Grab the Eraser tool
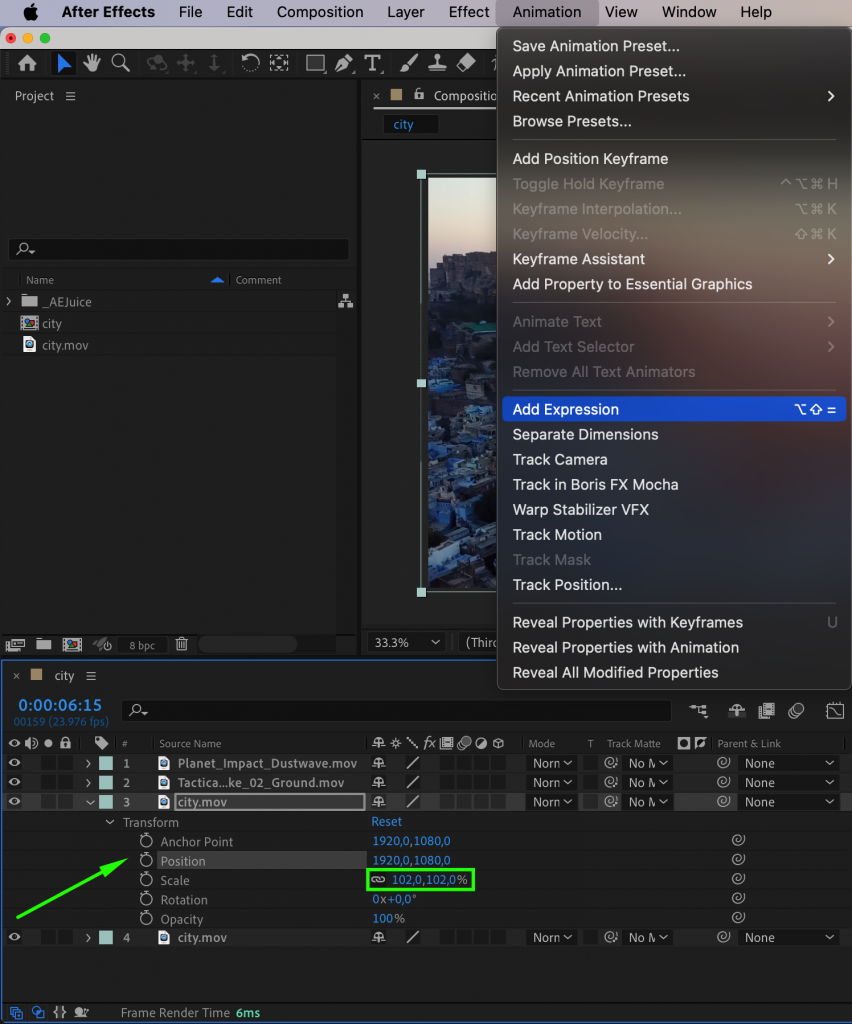click(x=466, y=63)
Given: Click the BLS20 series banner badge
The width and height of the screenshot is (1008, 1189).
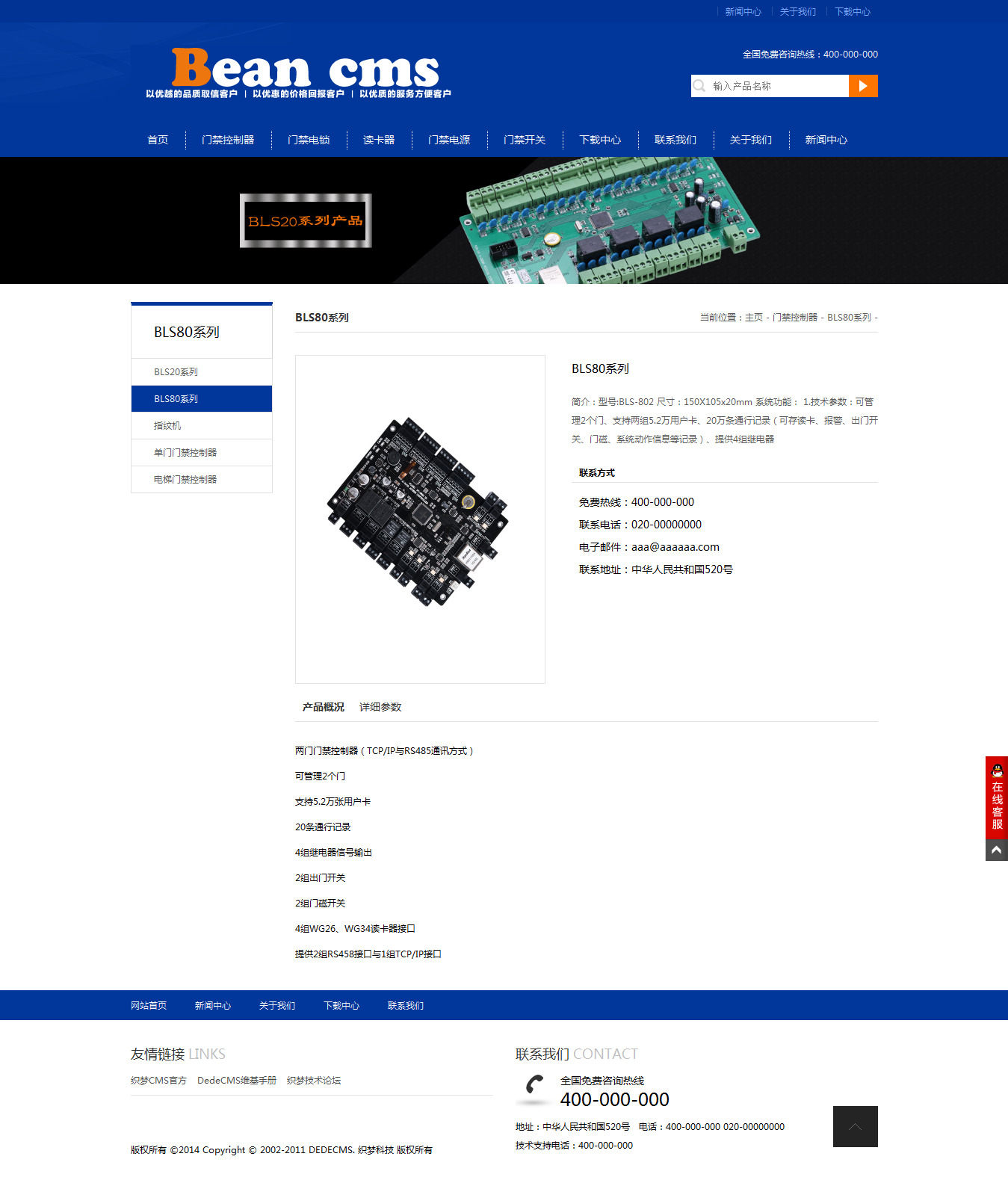Looking at the screenshot, I should pyautogui.click(x=306, y=220).
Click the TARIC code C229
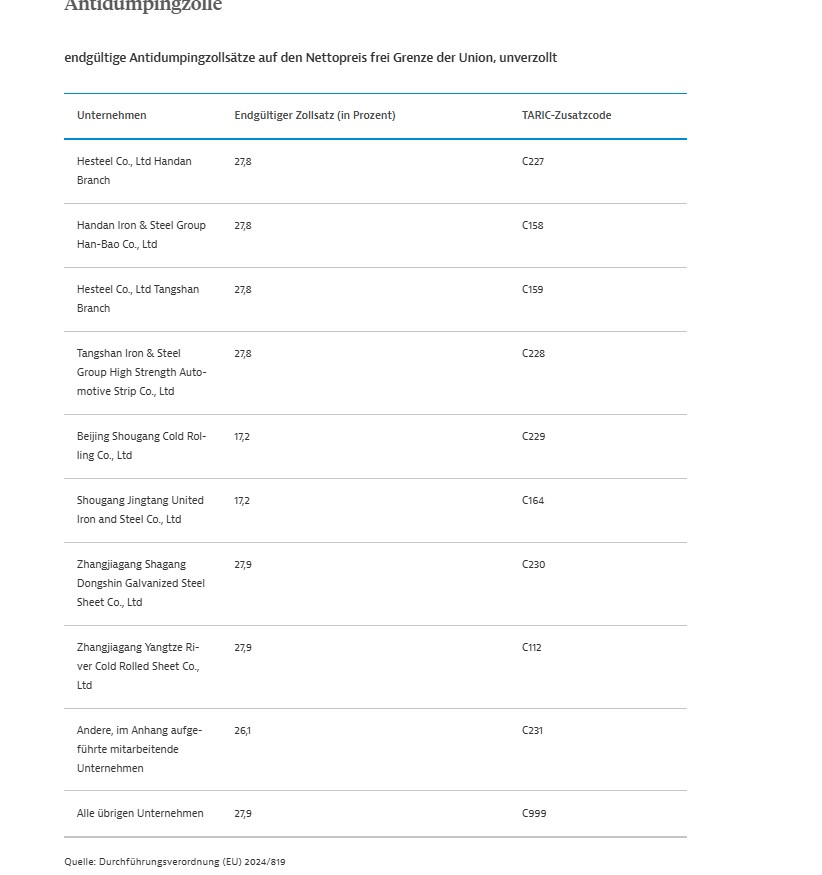The height and width of the screenshot is (875, 822). (x=533, y=436)

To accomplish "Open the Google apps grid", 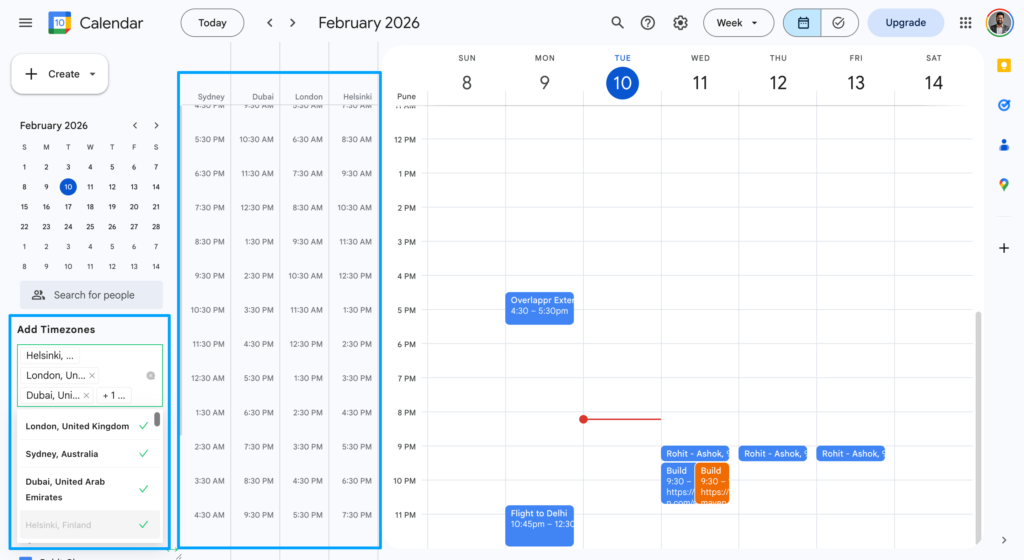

· · · · ·

§ **WORK REQUEST**:
Transcribe the listing verbatim, pictures excluded.

§ **SOLUTION TO THE PROBLEM**:
Grab the Eraser tool
click(x=466, y=63)
Given: Click the BLS20 series banner badge
The width and height of the screenshot is (1008, 1189).
Looking at the screenshot, I should pyautogui.click(x=306, y=220).
Click the TARIC code C229
The height and width of the screenshot is (875, 822). (x=533, y=436)

To accomplish "Open the Google apps grid", 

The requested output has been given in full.